What you need to do:
Reproduce the stretch of the pellet vent pipe thread from "## crausch (Dec" through "a few degrees." word for word.

Extracted text:
--------------------------------

# first 8ft of vertical run on pellet vent pipe hot to the touch



## kserr (Dec 20, 2008)

Hi
First year with a pellet stove.  I'm burning a St. Croix EXP ,not that it matters my question is , should the first 8ft of our vent pipe be hot to the touch.  I was told that you could put your hand right on the pipe and not get burned.  We have about a 16ft vertical run, after the first 8ft the pipe is cold.  Just concerned that I'm losing valuable heat.  No problems with the stove burns great.  Never get klinkers or black soot on glass.  Any input would be great.


----------



## crausch (Dec 20, 2008)

I don't have a St. Croix but with my Harman my pipe is only about 110 degrees around 4' up. It's hot but you can hold you hand on it. At about 5' I go into a 90 elbow and start vertical. All the pipe feels about the same temp though. Do you have one of those stove pipe magnetic thermometers? I had one left over from my wood stove. I keep it stuck to my vent pipe about 4' up the vertical from the back of the stove. Temp seems to always stay around 105-110F. On occassion when the stove is burning hotter with higher flame, it only creeps up a few degrees.

--------------------------------

Raw data:
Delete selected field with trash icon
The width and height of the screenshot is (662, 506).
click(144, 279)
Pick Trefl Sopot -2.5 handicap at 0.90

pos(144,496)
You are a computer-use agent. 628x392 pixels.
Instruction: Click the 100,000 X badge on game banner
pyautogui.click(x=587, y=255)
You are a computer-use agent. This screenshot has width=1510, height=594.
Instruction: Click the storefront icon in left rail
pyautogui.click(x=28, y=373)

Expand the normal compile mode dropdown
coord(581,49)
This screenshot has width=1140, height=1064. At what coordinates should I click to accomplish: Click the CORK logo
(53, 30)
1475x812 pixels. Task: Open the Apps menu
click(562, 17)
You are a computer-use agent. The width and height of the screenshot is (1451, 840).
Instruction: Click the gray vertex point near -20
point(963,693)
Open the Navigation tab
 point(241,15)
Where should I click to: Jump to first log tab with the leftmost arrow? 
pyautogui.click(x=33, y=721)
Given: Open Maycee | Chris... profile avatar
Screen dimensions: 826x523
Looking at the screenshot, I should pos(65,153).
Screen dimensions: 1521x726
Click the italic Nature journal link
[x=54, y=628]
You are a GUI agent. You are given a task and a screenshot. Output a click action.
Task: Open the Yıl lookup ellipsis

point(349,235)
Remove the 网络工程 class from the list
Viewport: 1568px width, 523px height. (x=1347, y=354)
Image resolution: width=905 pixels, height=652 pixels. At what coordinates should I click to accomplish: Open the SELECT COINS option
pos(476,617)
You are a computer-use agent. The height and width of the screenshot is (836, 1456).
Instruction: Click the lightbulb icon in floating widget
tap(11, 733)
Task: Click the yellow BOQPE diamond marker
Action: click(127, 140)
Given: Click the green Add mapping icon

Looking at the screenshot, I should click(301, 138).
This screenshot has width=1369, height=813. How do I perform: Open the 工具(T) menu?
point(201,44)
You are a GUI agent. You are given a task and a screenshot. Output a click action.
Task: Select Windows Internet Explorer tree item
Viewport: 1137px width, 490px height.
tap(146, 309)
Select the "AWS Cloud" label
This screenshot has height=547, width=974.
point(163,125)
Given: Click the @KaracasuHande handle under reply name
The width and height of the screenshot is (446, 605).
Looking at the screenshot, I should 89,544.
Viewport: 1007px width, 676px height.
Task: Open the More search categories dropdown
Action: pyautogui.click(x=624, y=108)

--------------------------------

Result of this exercise:
## crausch (Dec 20, 2008)

I don't have a St. Croix but with my Harman my pipe is only about 110 degrees around 4' up. It's hot but you can hold you hand on it. At about 5' I go into a 90 elbow and start vertical. All the pipe feels about the same temp though. Do you have one of those stove pipe magnetic thermometers? I had one left over from my wood stove. I keep it stuck to my vent pipe about 4' up the vertical from the back of the stove. Temp seems to always stay around 105-110F. On occassion when the stove is burning hotter with higher flame, it only creeps up a few degrees.